#### TEXT
· · ·

The Last Dance, ESPN’s documentary about the 1997-98 Chicago Bulls, is far more than just a film about that particular season. It explains the backstories of all the major players to provide context for how they got to that sixth ring and what led to the various tensions that threatened to keep them from winning it.
The central focus of the documentary is, unsurprisingly, Michael Jordan. Even as episodes dive deeper into others, like the second episode looking at Scottie Pippen, Jordan remains the primary character. After explaining why Pippen was frustrated with the Bulls that season, particularly GM Jerry Krause, and how that led him to pushing surgery back until after the summer causing him to miss the first half of the season, it shifts to how Jordan was left to pick up the slack and try to drag the Bulls to wins. It’s here that we get Michael talking about what many consider to be his greatest asset (and also, at times, his greatest flaw), his insane competitive fire.
“Every time I step on that basketball court my focus is to win the game. It drives me insane when I can’t,” Jordan said. “As you get older you look back and you understand how you became who you are. I don’t think I’d be here without the lessons I learned at a very young age. That competitiveness within me, started as a kid.”
From here the documentary flashes back to Jordan’s childhood in Wilmington, North Carolina, where Michael notes there were two primary forces driving him to greatness. The first was the racism he faced as a kid and wanting to get out of Wilmington.
“At the time you had racism all over North Carolina — all over the United States — and it was a lot of it around there,” Jordan said. “So, as a kid, it was like, this is where I don’t want to be. I want to excel outside of this. So my motivation was to be something outside of Wilmington. For me, it became athletics.”
The second factor, and what drove his competitive fire, was his older brother, Larry, who was initially a better basketball player than him. Larry says in the documentary that he was the worst of the Jordans when it came to being overly competitive. “My brothers hated losing, but not on the same level like me, because if you beat me back then, we had to fight, and that’s just the way I was.”
Larry was also the favorite of their father, James, and Michael explains that was “traumatic” and made him want to be so good he would garner the same amount of attention from his dad.
“I don’t think, from a competitive standpoint, I would be here without the confrontations with my brother,” Michael said. “When you come to blows with someone you absolutely love, that’s igniting every fire within you. And I always felt like I was fighting Larry for my father’s attention. … When you’re going through it, it’s traumatic, because I want that. I want that approval, I want that type of confidence. So my determination got even greater to be as good if not better than my brother.”
This section of the documentary, speaking on his relationship with is brother and father, is as vulnerable as you’ll ever see Michael Jordan. You can see the emotion in his face as he talks about desperately wanting his father’s approval, and it explains so much of his win at all costs attitude that became the defining characteristic of him, not only as a basketball player, but as a man. It also shows that this part of Michael wasn’t born of something great, but out of pain.

· · ·

#### INFORMATION GIVEN
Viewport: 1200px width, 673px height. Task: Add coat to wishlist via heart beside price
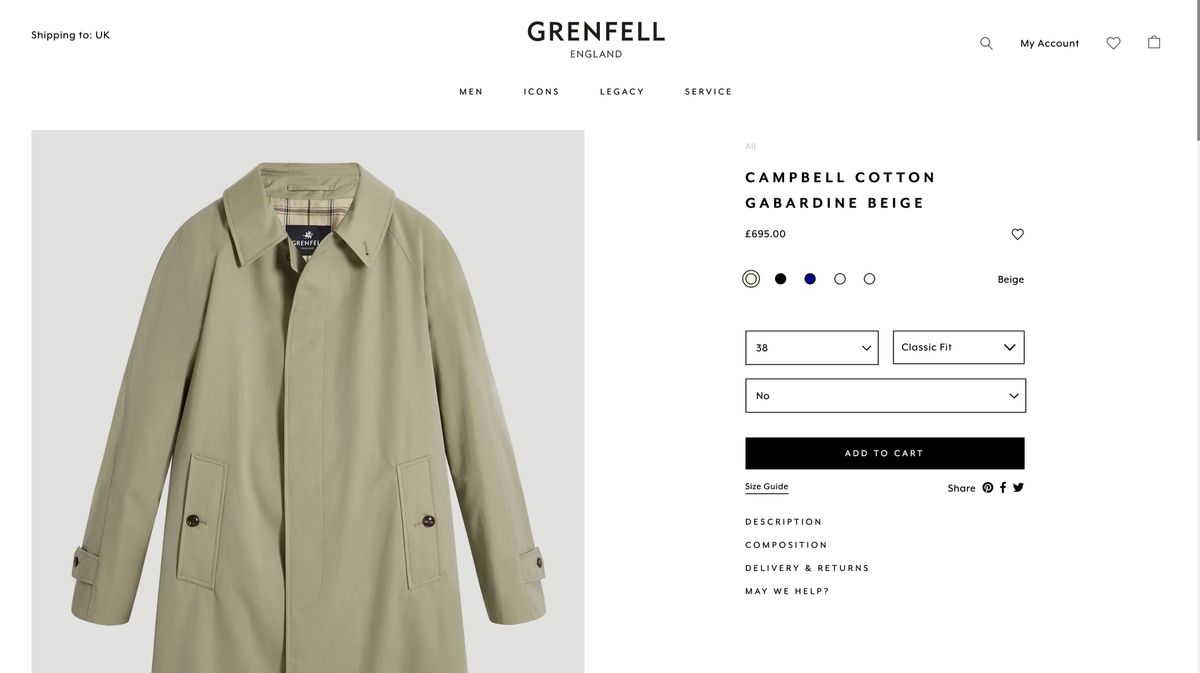point(1017,234)
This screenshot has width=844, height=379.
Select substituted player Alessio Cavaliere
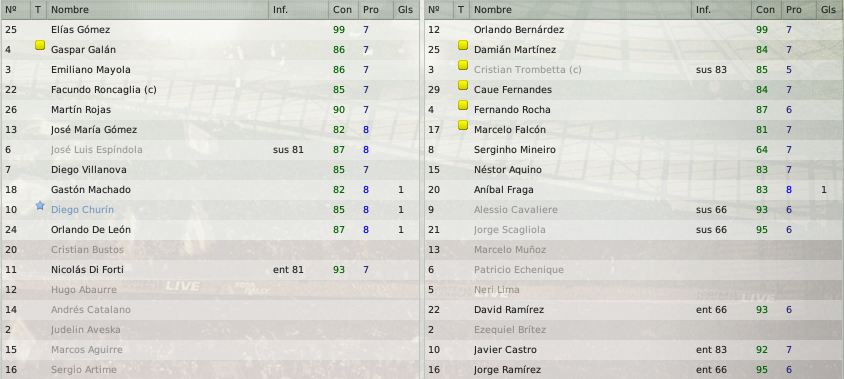(634, 209)
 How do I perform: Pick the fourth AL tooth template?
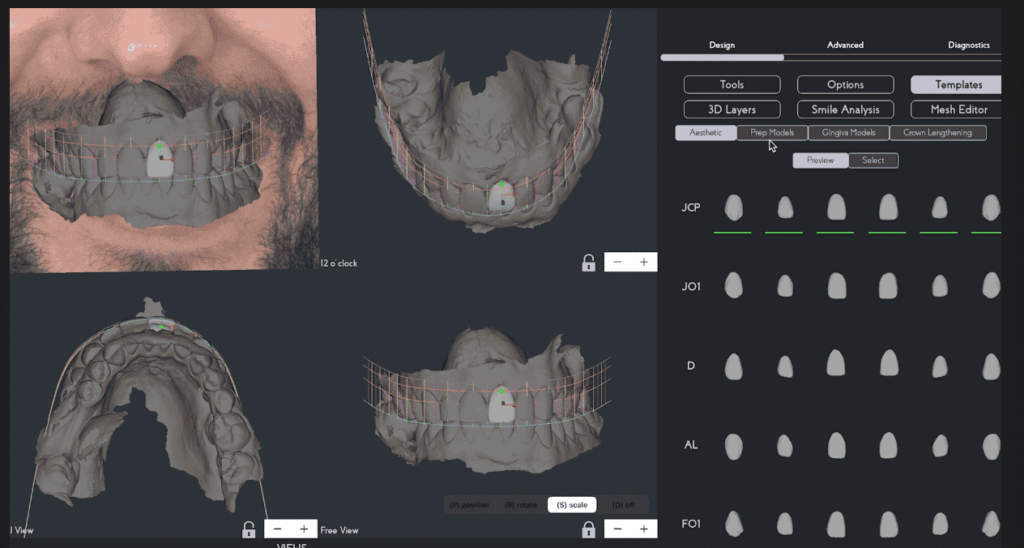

· · ·

#### REQUIRED ACTION A
Decide whether each statement agrees with the text about The Last Dance, answering yes or no and quoting the words of the text that decide it. (i) Pippen put off surgery until after the summer and so missed the first half of the season. (ii) Michael was at first a better basketball player than his brother Larry. (iii) Michael was their father James's favorite.
#### REQUIRED ACTION B
Repeat the part of the text about The Last Dance from "Larry was also" up to and including "from his dad.".

#### TASK ANSWER A
(i) Yes: "pushing surgery back until after the summer causing him to miss the first half of the season"
(ii) No: "his older brother, Larry, who was initially a better basketball player than him"
(iii) No: "Larry was also the favorite of their father, James"

#### TASK ANSWER B
Larry was also the favorite of their father, James, and Michael explains that was “traumatic” and made him want to be so good he would garner the same amount of attention from his dad.